Task directions: Copy, from the data below, every line that has "size" in it.

Data:
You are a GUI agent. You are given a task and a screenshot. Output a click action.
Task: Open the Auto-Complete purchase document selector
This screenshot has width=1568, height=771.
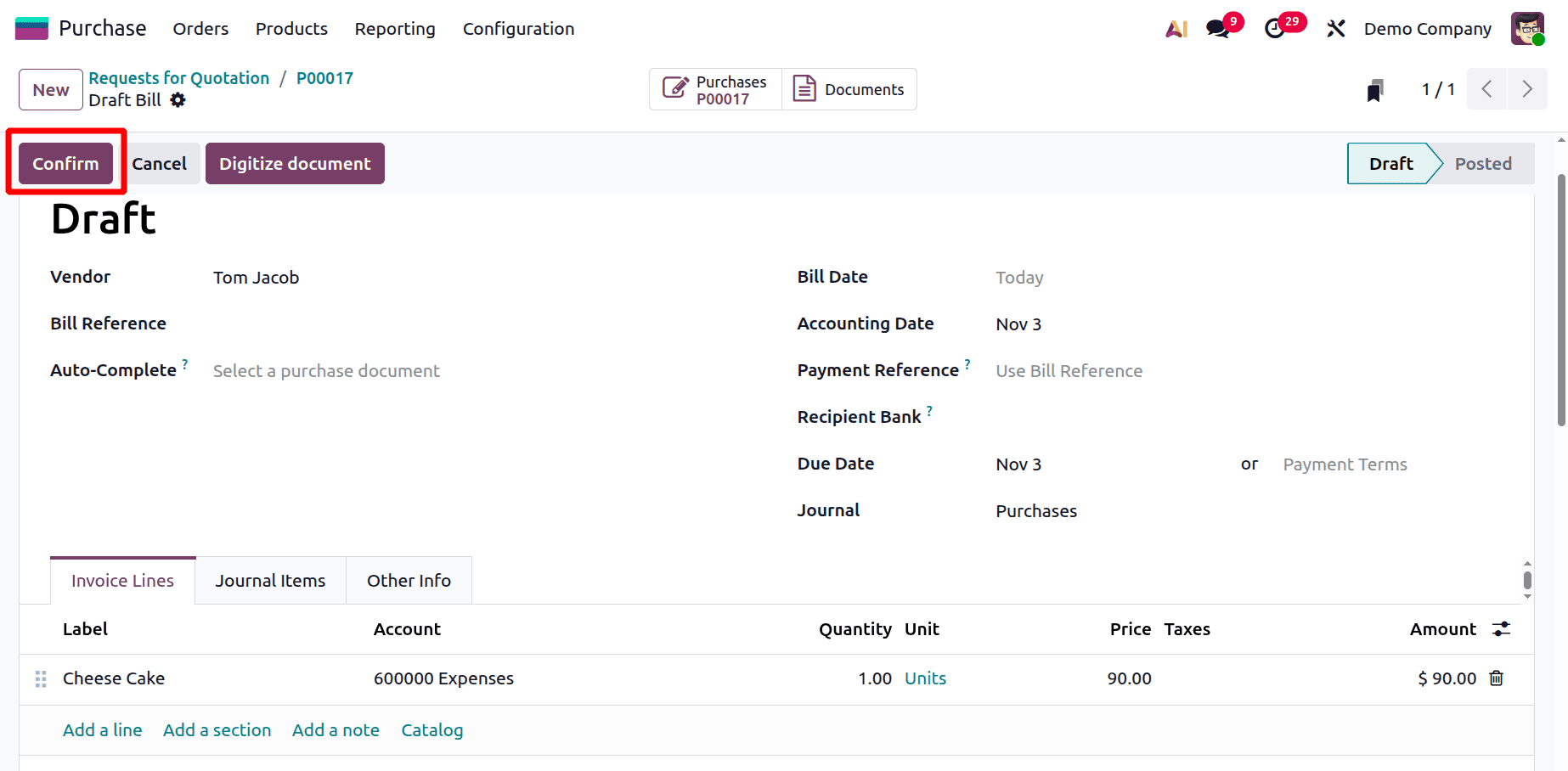(326, 370)
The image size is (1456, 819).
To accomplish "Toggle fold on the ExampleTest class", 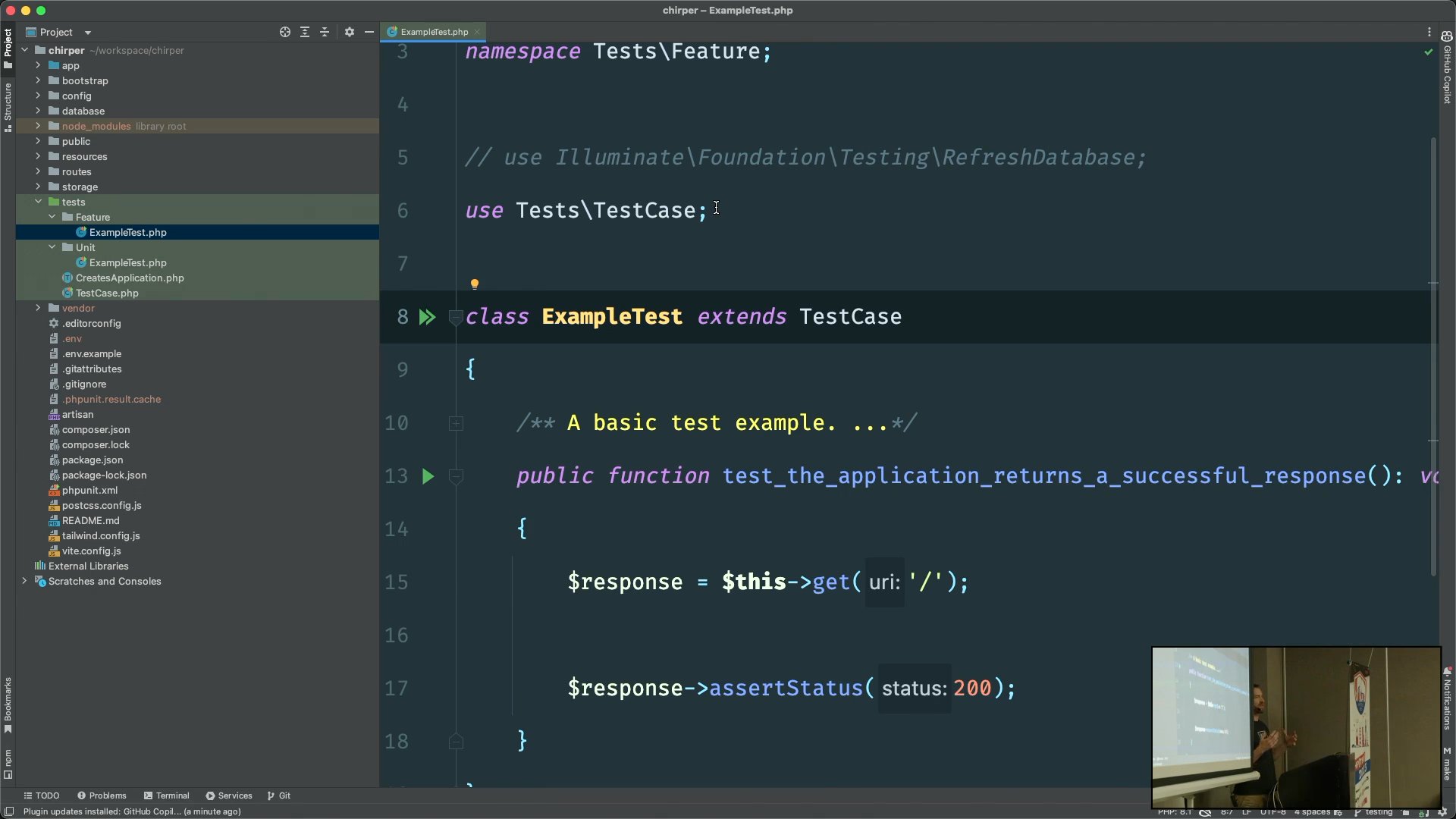I will (456, 317).
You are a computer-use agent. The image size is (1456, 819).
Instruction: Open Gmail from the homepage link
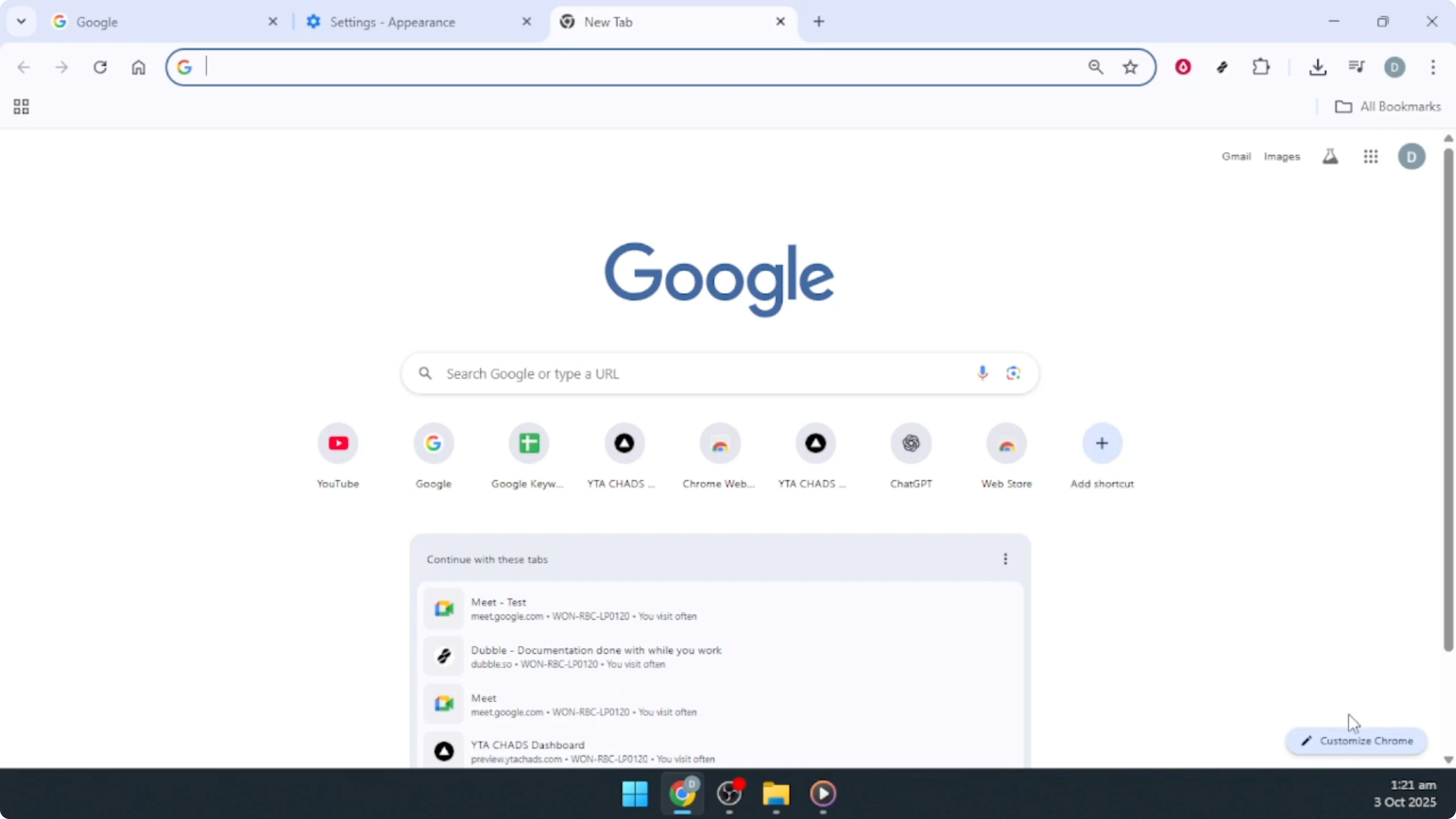pyautogui.click(x=1236, y=157)
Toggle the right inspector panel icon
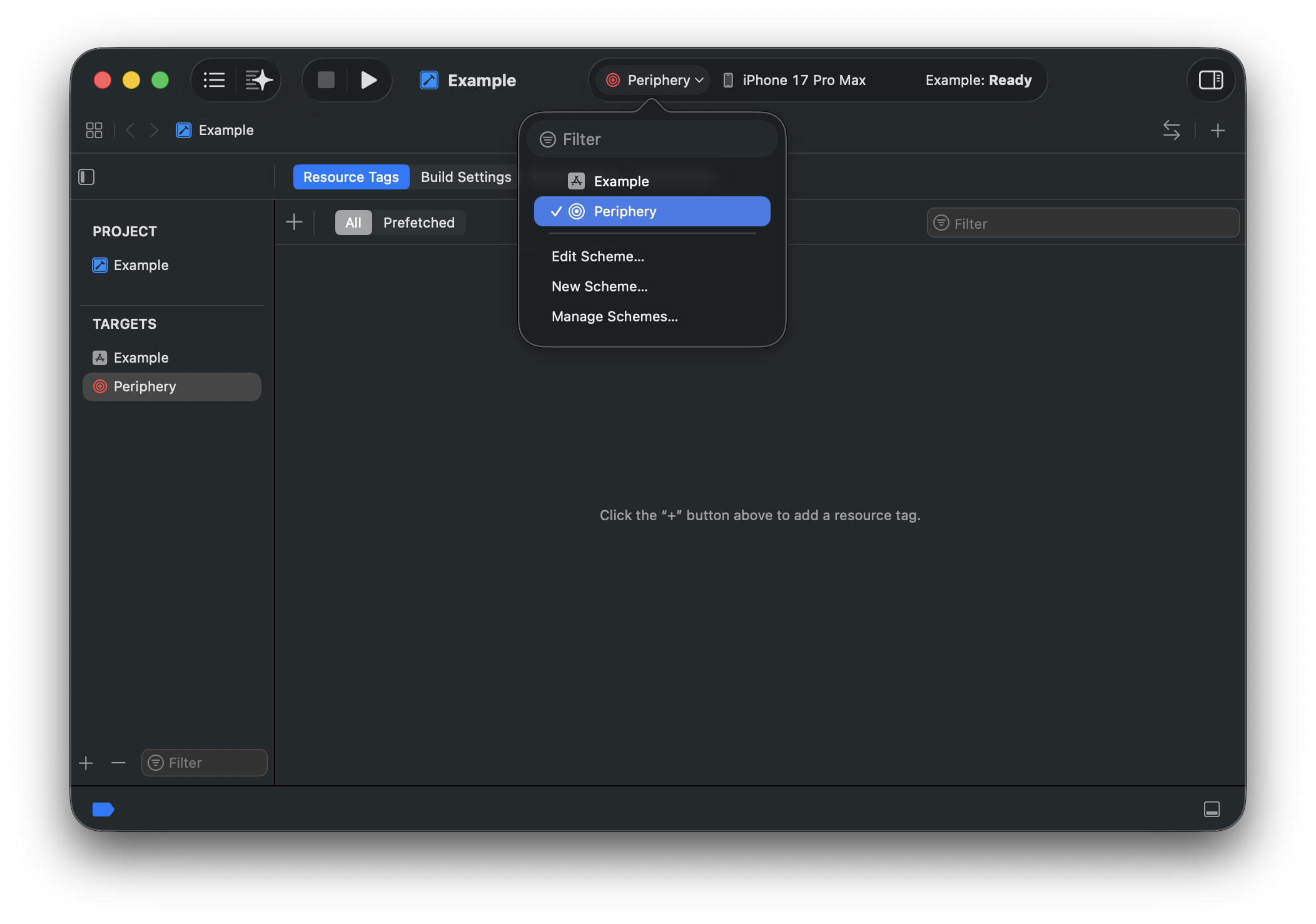The width and height of the screenshot is (1316, 924). [x=1210, y=80]
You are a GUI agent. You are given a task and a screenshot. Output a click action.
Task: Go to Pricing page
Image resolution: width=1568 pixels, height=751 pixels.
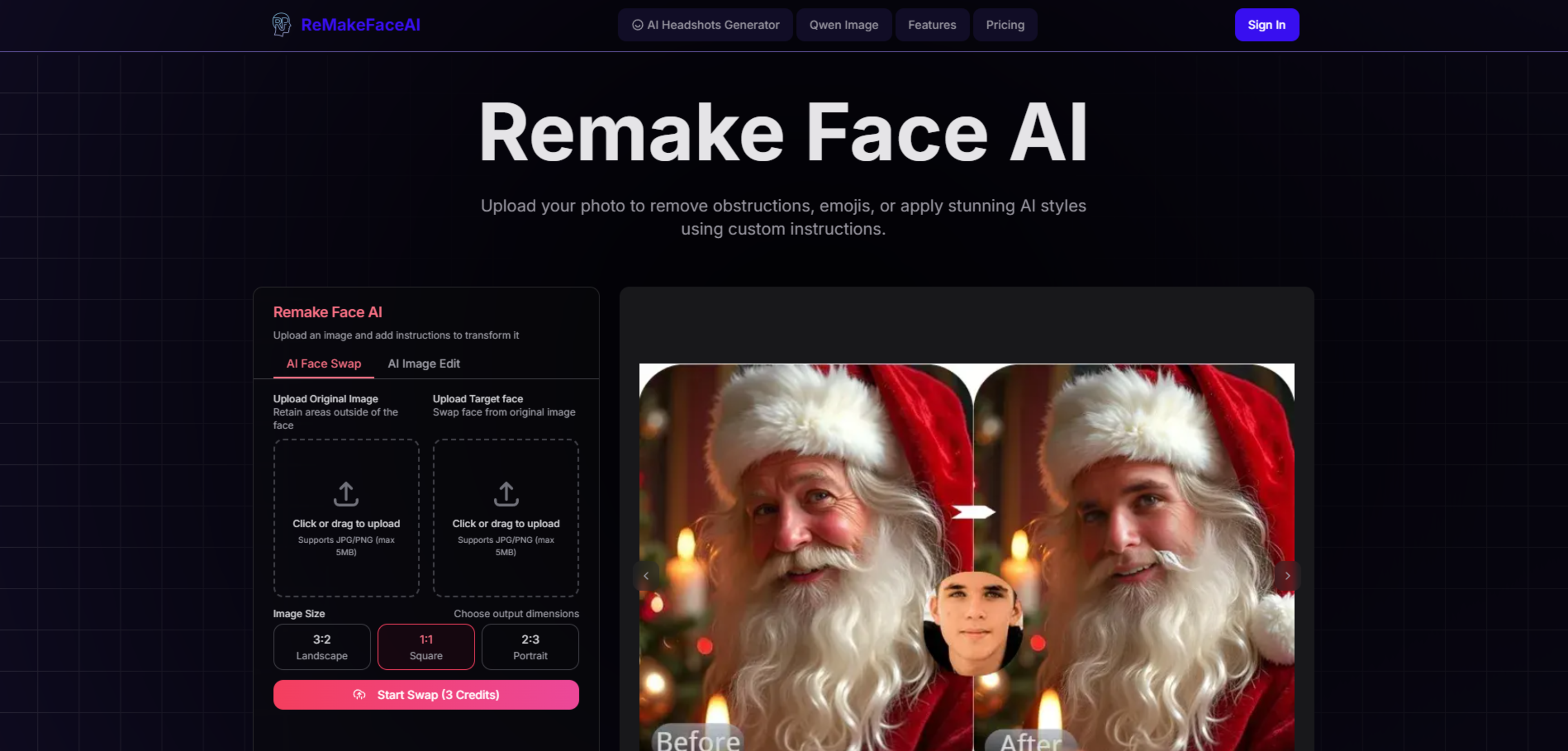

Exercise solution:
The image size is (1456, 819).
You are a computer-use agent. The image size is (1456, 819).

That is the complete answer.